The EU, Berlin, London and Paris are pursuing a different policy—capitulating to US threats and demanding that Iran take no action, even as Washington sends thousands of troops and an armada of warships to the Persian Gulf to threaten it.
In Vienna, EU diplomat Helga Schmid merely confirmed that Instex is “operational” before demanding Iran’s “full and effective implementation” of the 2015 treaty. She thus echoed demands this week from EU Council President Donald Tusk, German Chancellor Angela Merkel and French President Emmanuel Macron that Tehran abide by the treaty, even after Washington has discarded it and threatened to bomb Iran.
Araqchi rebuffed these calls, warning that Iran could act on its threat to restart uranium enrichment and make more than the 300kg limit on uranium specified by the 2015 treaty. “I don’t think the progress made today will be enough to stop our process, but the decision will be made in Tehran,” he said.
This statement reflects growing anger with the EU in Iranian ruling circles. After German Foreign Minister Heiko Maas visited Tehran earlier this month to demand that Tehran observe the 2015 treaty, while warning that Europe “cannot work miracles” in foreign policy, the Iranian press mocked him. “The impotent cannot work miracles,” wrote the daily Resalat, while the daily Javan caricatured him as an officer doing a Nazi salute and asked, “What was the point of his visit?”
The Vienna talks underscore the failure of whatever hopes remained, after nearly 30 years of bloodletting after the first US war against Iraq in 1990-1991, that rival capitalist governments’ diplomatic maneuvers can avert a new imperialist war in the Middle East. Instead, even broader disasters are being prepared.
Amid its continuing economic decline compared to powers like China and Germany, Washington is resorting more aggressively to its military to try to restore its former global hegemony. Yet a US war with Iran, a country with three times the population and four times the size of Iraq, would dwarf even the horrific 2003-2011 US occupation of Iraq, which left a million dead. After a decade of bloody proxy wars in Iraq, Libya, Syria and Yemen, such a war would even more rapidly move toward a global war between the world’s major nuclear-armed powers, threatening the survival of humanity.
The EU powers’ attempts to whip Iran into line with US demands do not reflect agreement with Washington’s Iran policy. Behind the scenes, US-EU tensions are surging. At a NATO defense ministers’ meeting Thursday in Brussels, when newly installed acting US Defense Secretary Mark Esper said he would tolerate no further actions from Iran, his French counterpart, Florence Parly, reportedly replied by demanding that Washington not involve NATO in military action in the Persian Gulf.
The EU powers plan to spend hundreds of billions of euros on a future independent European army, and Washington has sent repeated diplomatic communications in recent weeks threatening to cut off military cooperation with the European Union. Plans for an EU army are more and more clearly bound up with the rivalry between the United States and Europe over the trillions of dollars in oil money, critical positions on world markets and control of military bases at stake in the new round of imperialist wars of plunder that are being prepared.
Nevertheless, amid growing opposition from workers across Europe to police state policies and austerity measures intended to finance Europe’s military build-up, EU politicians are downplaying US war threats against Iran. Macron declared Thursday that he shares the US “strategic objective” in Iran, namely, preventing “Iran from getting a nuclear weapon.” He decried any Iranian moves to abandon the nuclear treaty.
Macron also contested Russian reports, backed by radar data, that the US drone shot down by Iran over the Persian Gulf was hit over Iranian territorial waters. He said the information available to French authorities indicated it was “in the international zone,” as alleged by Washington.
London has already announced the dispatch of a hundred British commandos to the Persian Gulf to join the military build-up against Iran.

* _Source information_
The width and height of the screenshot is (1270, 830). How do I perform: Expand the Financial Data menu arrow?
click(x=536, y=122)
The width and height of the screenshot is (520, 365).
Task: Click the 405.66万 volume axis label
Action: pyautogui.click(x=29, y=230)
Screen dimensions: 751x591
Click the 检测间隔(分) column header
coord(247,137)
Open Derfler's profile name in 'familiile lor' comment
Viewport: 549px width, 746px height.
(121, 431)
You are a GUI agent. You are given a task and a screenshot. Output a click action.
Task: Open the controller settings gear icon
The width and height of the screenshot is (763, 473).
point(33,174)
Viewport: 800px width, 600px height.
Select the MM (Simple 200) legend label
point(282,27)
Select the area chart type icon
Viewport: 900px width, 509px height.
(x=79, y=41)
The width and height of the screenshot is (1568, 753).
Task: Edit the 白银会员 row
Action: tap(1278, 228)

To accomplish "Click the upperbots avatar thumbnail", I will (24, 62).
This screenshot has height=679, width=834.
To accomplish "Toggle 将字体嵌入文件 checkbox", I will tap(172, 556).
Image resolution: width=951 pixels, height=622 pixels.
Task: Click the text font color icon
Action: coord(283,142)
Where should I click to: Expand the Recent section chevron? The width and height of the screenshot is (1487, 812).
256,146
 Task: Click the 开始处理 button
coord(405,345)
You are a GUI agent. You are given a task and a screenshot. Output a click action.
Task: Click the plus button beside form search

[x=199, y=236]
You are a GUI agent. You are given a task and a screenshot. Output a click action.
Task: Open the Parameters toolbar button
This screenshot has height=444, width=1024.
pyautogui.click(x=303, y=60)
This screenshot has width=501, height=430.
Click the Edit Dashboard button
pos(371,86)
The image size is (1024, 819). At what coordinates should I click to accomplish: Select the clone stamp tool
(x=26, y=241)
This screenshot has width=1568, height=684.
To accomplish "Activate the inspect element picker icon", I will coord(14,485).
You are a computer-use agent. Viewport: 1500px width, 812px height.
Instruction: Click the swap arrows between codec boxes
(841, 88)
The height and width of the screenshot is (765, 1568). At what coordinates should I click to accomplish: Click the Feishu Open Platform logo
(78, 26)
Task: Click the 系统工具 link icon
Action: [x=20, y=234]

* _Problem requirements_
Type out the stretch of the article about Europe and Iran from "The EU, Berlin, London" through "to threaten it.". The items are separate and have no link to the article about Europe and Iran.

* _Solution for this problem_
The EU, Berlin, London and Paris are pursuing a different policy—capitulating to US threats and demanding that Iran take no action, even as Washington sends thousands of troops and an armada of warships to the Persian Gulf to threaten it.